Given problem: Change "close icon" to "menu icon" in everything from the start of the listing down to the line containing "(775, 264).", leaving all else unchanged. Reproduce those lines without the pictures.

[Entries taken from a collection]

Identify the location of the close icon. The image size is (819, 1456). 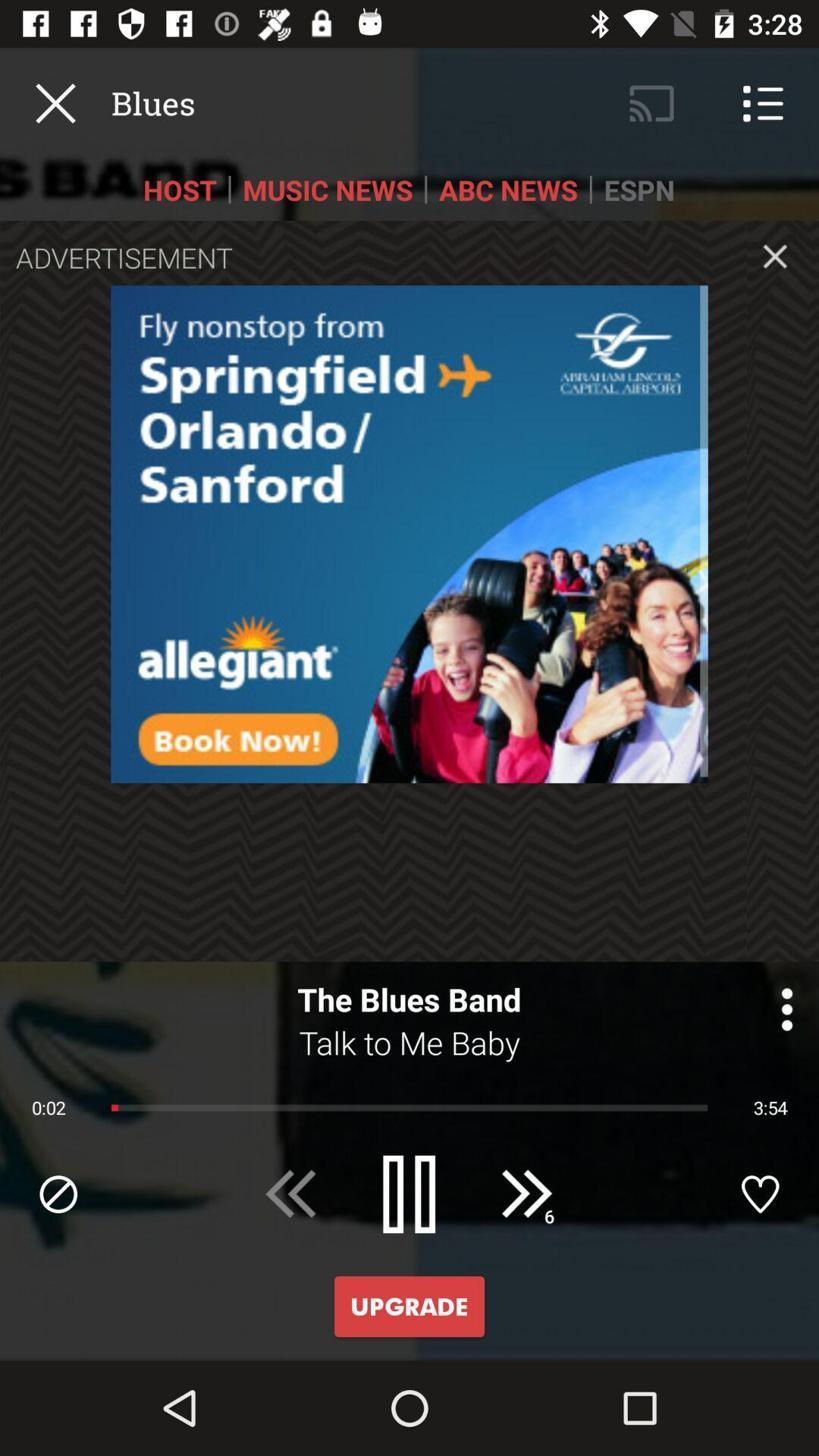
(775, 264).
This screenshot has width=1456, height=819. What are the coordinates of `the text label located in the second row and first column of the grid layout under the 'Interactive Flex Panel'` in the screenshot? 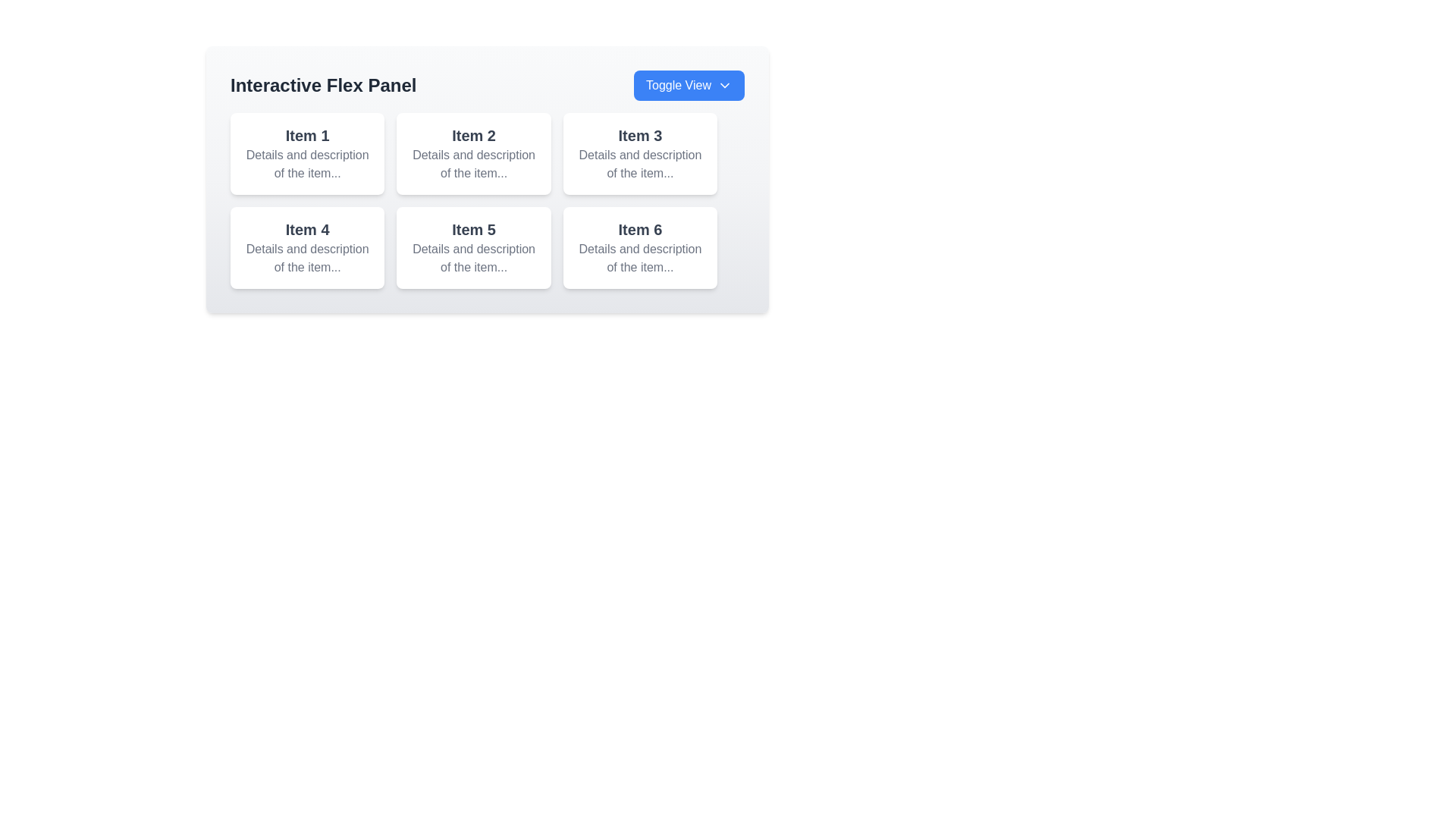 It's located at (306, 230).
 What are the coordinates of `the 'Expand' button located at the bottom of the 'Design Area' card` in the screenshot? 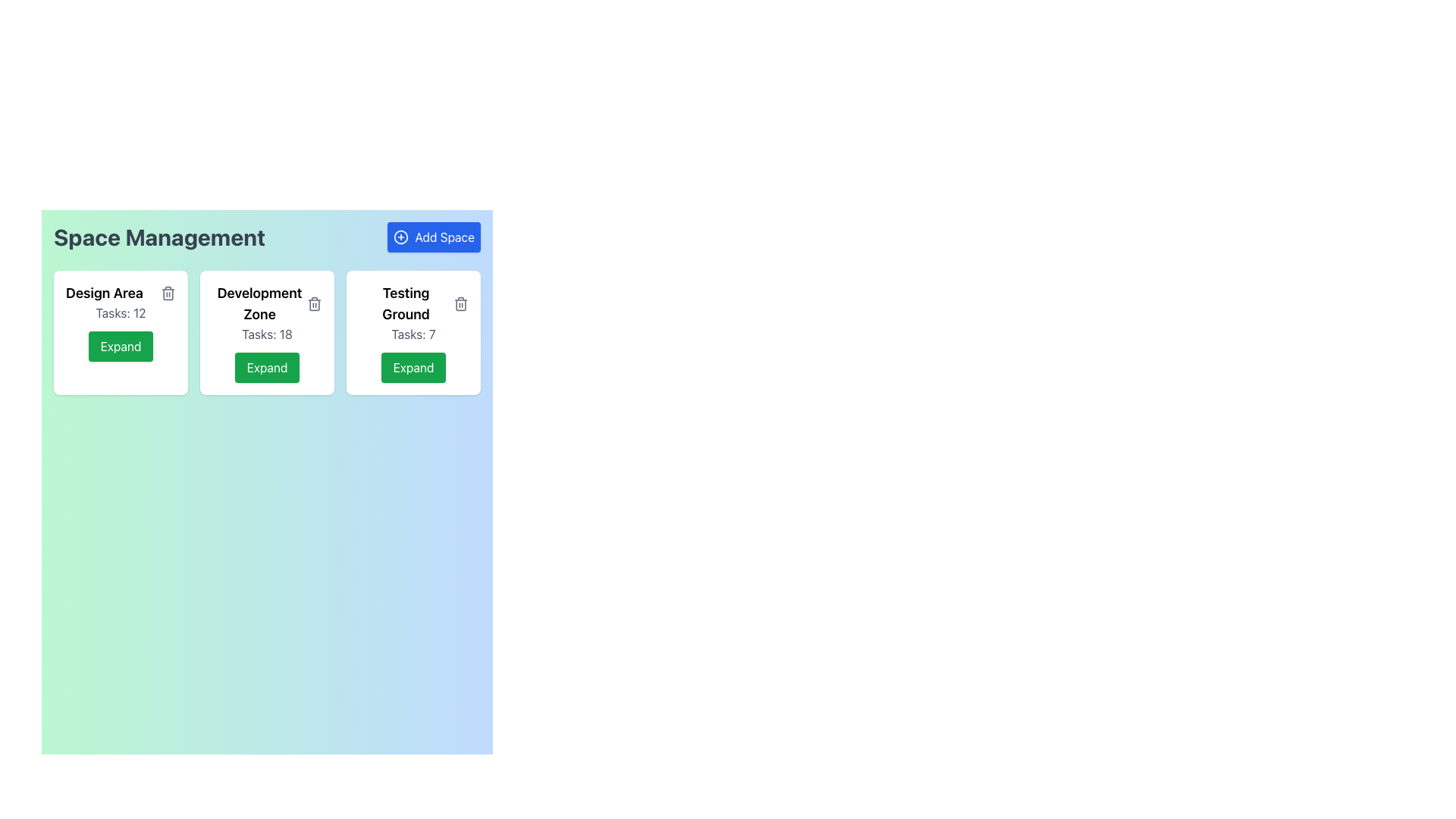 It's located at (120, 332).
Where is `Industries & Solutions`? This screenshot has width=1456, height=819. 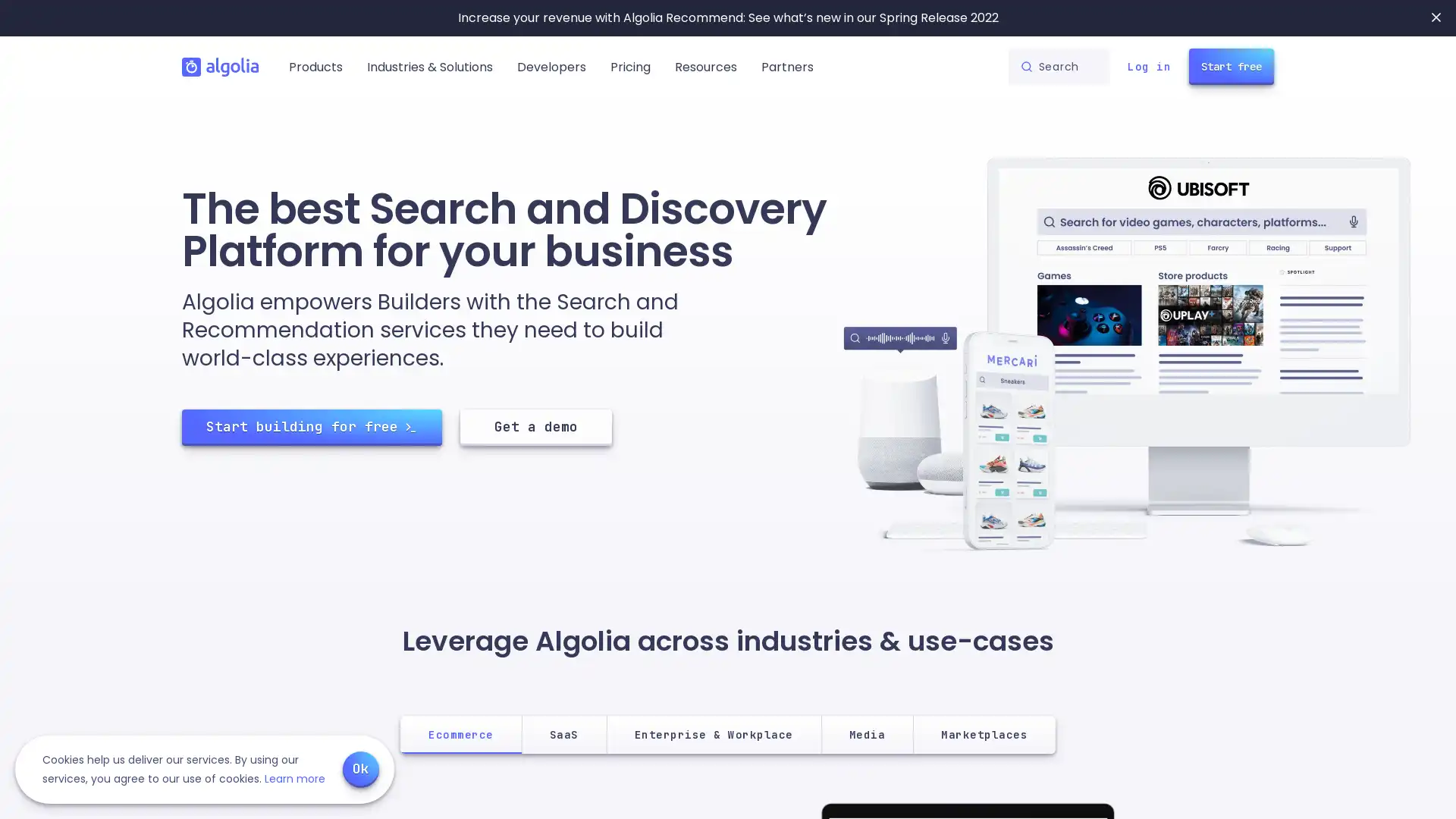 Industries & Solutions is located at coordinates (435, 66).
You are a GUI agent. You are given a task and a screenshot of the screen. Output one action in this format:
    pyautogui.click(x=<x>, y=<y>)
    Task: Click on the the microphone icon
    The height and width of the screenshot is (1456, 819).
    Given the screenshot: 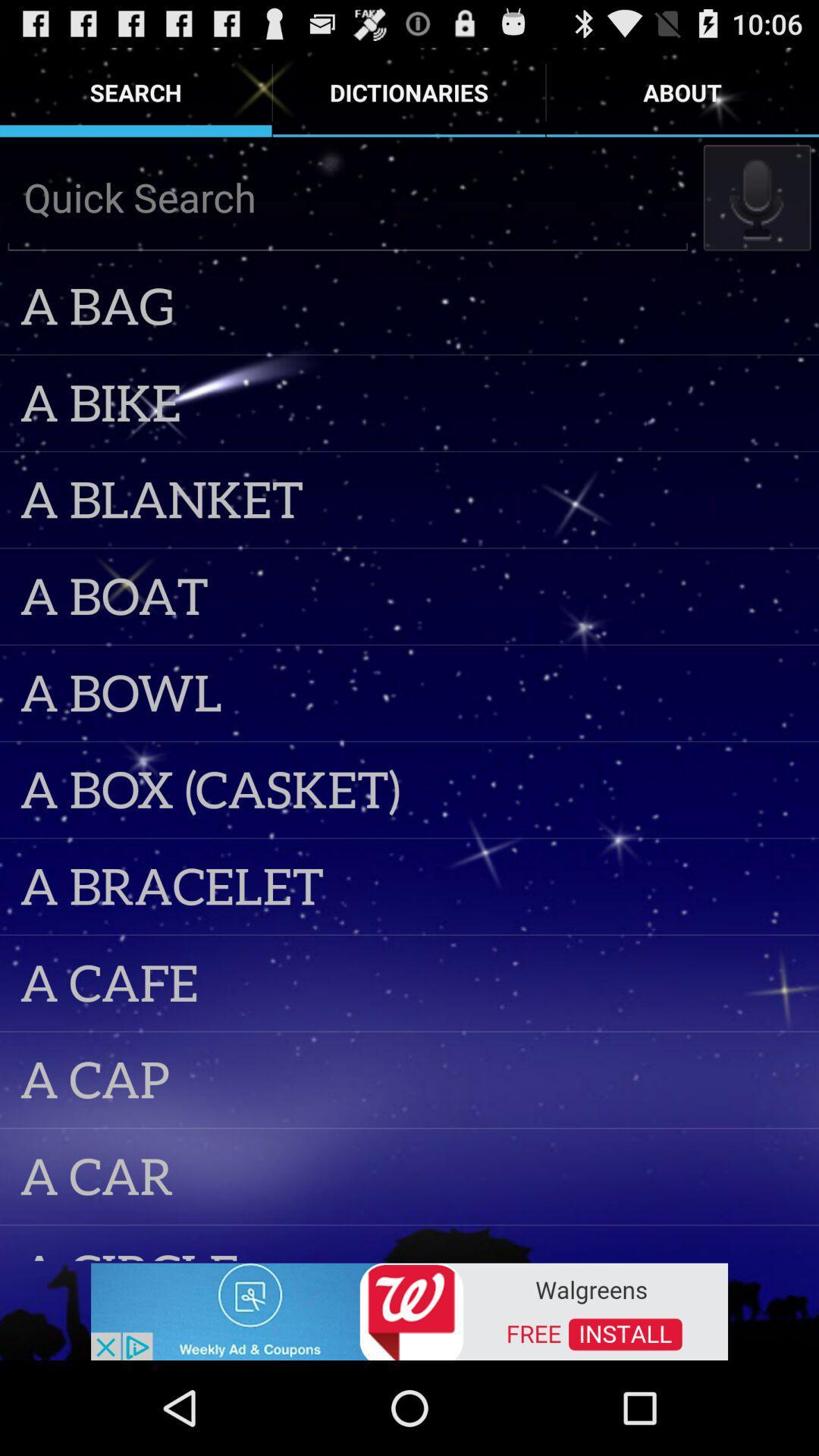 What is the action you would take?
    pyautogui.click(x=757, y=211)
    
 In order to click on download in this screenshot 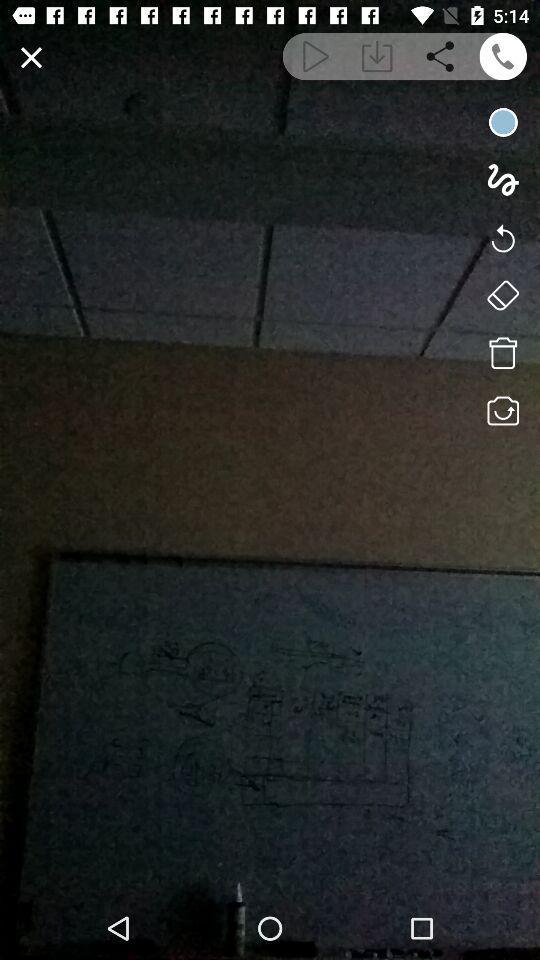, I will do `click(377, 55)`.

Written reply:
Identify the location of the menu icon. The image size is (819, 1456). 
(775, 264).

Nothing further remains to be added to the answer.